Mile-high Tokyo tower could dwarf world's tallest building

Tokyo’s skyline could reach to a mile high if futuristic plans for its Sky Mile Tower in the city’s bay get the go-ahead from regulators.

The current
The  tallest building in the world – the Burj Khalifa in Dubai – which at half a mile in height would  still only be half the size of the Sky Mile Tower proposed for Tokyo Image by Daniel Chodusov / CC BY 2.0

The proposed building of the 5,577 foot-high edifice is designed to reach twice the height of the Burj Khalifa in Dubai, currently the world’s tallest building at 2,716.5 feet or half a mile.  The tower complex would dwarf Tokyo’s current skyline and become a mini-city adapted to fight climate change. The hexagonal design of the tower –  best for wind-resistance – has half a dozen building legs interconnected to a form a tapered structure. The Daily Telegraph reports that at intervals of every 320 metres, there are multi-level sky decks together with public facilities such as restaurants, hotels, shops, gyms and libraries.

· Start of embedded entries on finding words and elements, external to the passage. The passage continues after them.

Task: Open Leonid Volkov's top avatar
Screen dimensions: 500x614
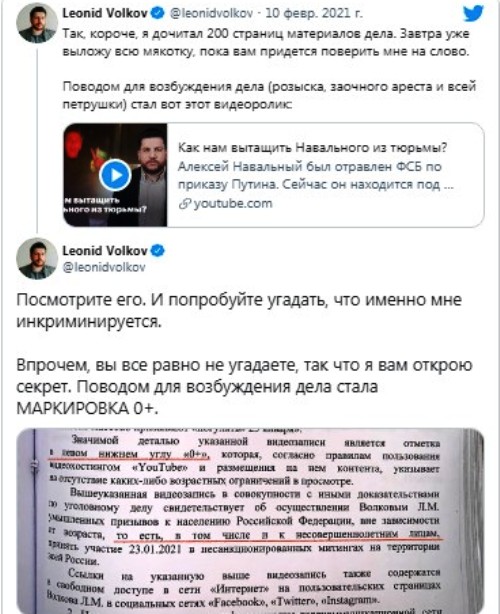Action: (37, 23)
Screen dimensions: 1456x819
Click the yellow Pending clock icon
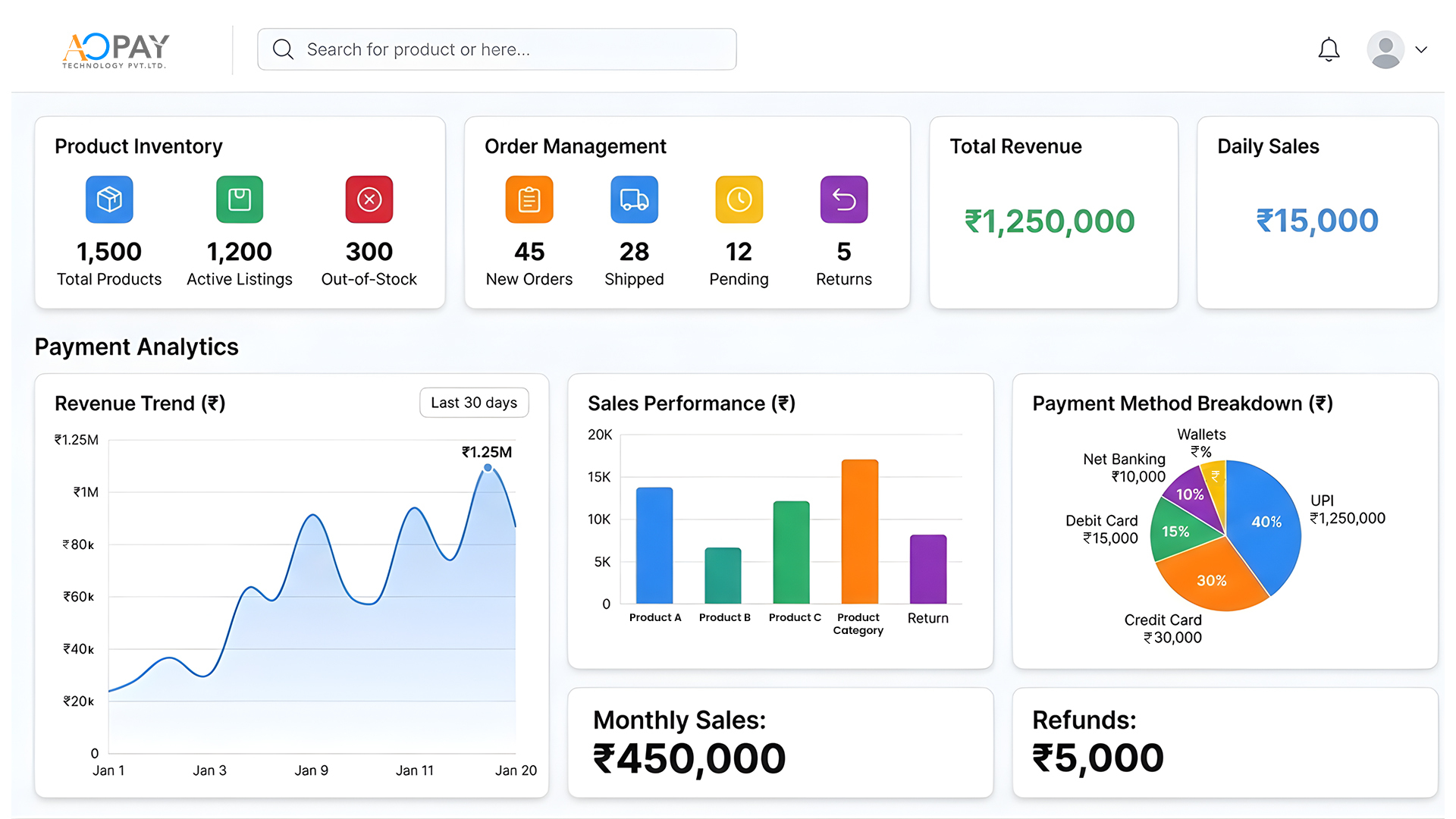click(739, 199)
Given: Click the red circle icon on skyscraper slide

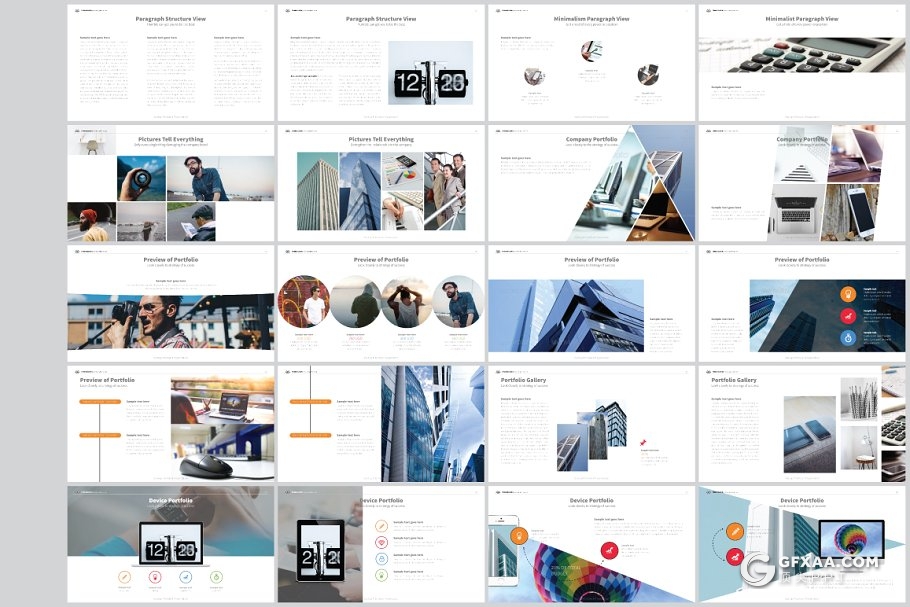Looking at the screenshot, I should (847, 316).
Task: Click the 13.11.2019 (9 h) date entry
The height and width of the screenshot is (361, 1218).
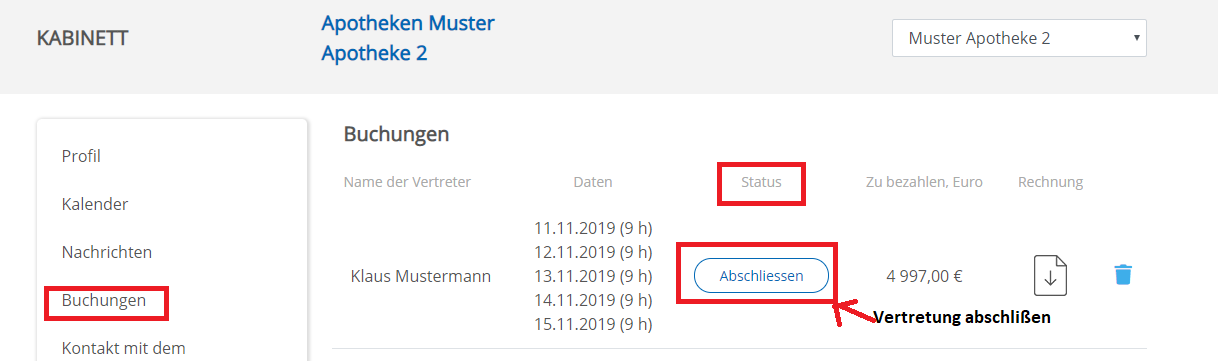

Tokyo Bay where the proposed new complex will be sited
Tokyo Bay where the proposed new complex will be sited Image by Yoshikazu TAKADA / CC BY 2.0

The development could be home to 55,000 residents with lifts running between the five residential zones. The complex has been designed to be eco-friendly as it would transfer waste heat from one side of the edifice to the other, thus ensuring energy efficiency. Water also would be centrally collected and stored with distribution using gravity to eliminate normal pumping costs.

Surrounded by an archipelago of islands, the Sky Mile Tower would be a high-density eco area as it becomes central to the ‘next Tokyo.’ If approved, the project would take close to three decades to complete and would look down on the 3,280 Jeddah Tower in Saudi Arabia which is due to be finished in four years time.

Architects at Kohn Pedersen Fox and structural engineering firm Leslie E. Robertson Associates, both in New York, are key players in the proposed construction in Japan. Conceived as an effort by the Asian city to protect itself from the problem of rising tides, the new complex would include a series of specially shaped islands that would act as a barrier to flooding. The development also includes plans for farms with the potential to harvest algae that could be turned into fuel.